The Olympic champion’s battle will be primarily against the clock, but there will be internal struggle too, between Grainger’s competitive instinct, the one that has driven her to win three Olympic silver medals and, finally, a gold in London, and the simple truth that, after two years away from a boat, she might not, for the moment at least, be the best in the business.

“It’s the first step for anyone trying to make the team and it’s the first step for me on a long road,” Grainger admitted. “But that’s why I need to be here. It’s the right thing to be doing it, but it’s also the right thing to be seen to be doing it. I’m not going to be treated any differently.”

On the morning of her first day back as a full-time — and, out of choice, unfunded — athlete, Grainger set the alarm for 6am and took the familiar road from her home in Maidenhead to the GB squad’s training base in Caversham. Jess Eddie, who was part of the women’s eight team who finished fifth in the London Olympics, had rung to ask if Grainger wanted her old place back in the changing-room. Grainger gratefully accepted and arrived early to reclaim her spot, just opposite the door.

Her first text of the day came from Anna Watkins, her partner in the double sculls in London. It read: “12km? Weights?” Exactly right. If it’s Tuesday, it must be a 12km steady row and a session in the gym; Wednesdays, two sessions and a half-day; Thursdays, two sessions, one on the water, one weights. Welcome back to a week laid down by years of success and defined by the unforgiving red numbers on the ergo machine.

* **Information supplied**
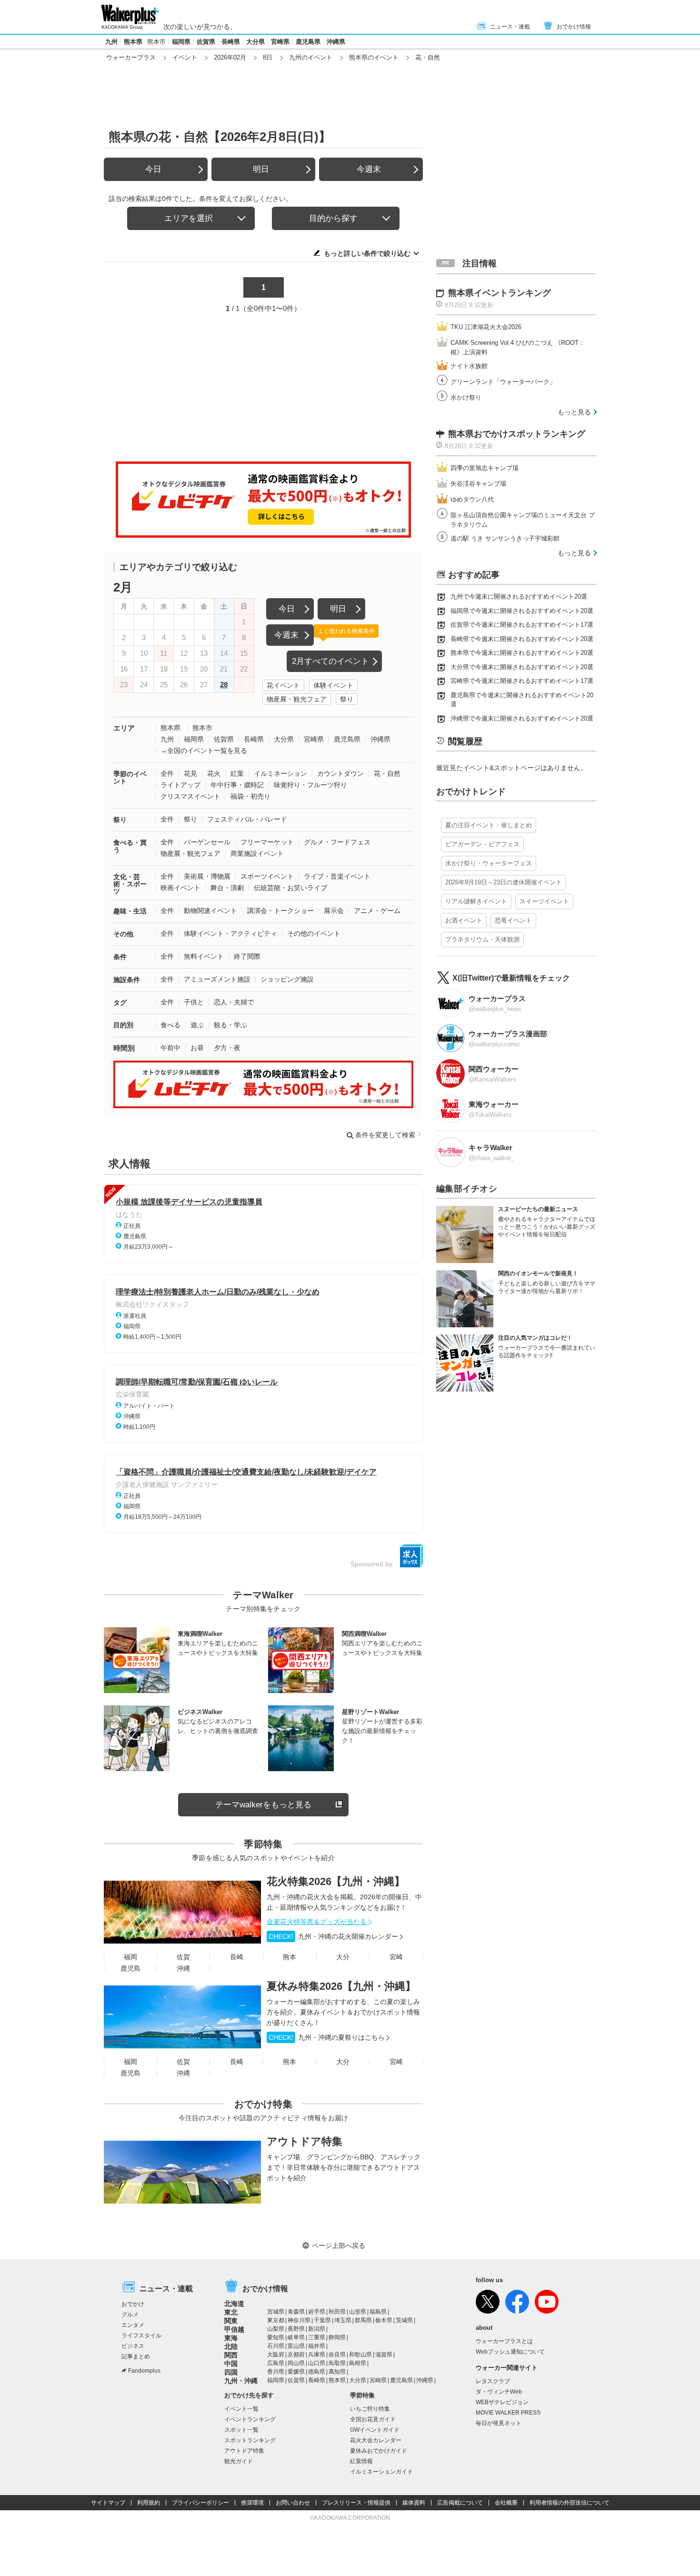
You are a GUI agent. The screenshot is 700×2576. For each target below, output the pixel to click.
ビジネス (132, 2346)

--

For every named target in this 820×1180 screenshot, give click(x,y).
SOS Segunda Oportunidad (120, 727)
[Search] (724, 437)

...

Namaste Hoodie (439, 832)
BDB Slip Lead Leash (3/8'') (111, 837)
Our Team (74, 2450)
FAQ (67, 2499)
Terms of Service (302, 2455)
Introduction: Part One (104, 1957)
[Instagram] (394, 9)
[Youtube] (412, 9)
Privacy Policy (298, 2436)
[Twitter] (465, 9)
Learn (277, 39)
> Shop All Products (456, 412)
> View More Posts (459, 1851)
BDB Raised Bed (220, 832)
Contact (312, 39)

* **Task requirements**
1 – In the Grainger article, what time did Grainger set her alarm for on her first day back as a full-time athlete?
2 – List every person the Grainger article names.
3 – From the Grainger article, extract the passage that begins with the words containing "The Olympic champion’s" and ends with "in the business.".

* **Solutions by task**
1 – 6am

2 – Grainger, Jess Eddie, Anna Watkins

3 –
The Olympic champion’s battle will be primarily against the clock, but there will be internal struggle too, between Grainger’s competitive instinct, the one that has driven her to win three Olympic silver medals and, finally, a gold in London, and the simple truth that, after two years away from a boat, she might not, for the moment at least, be the best in the business.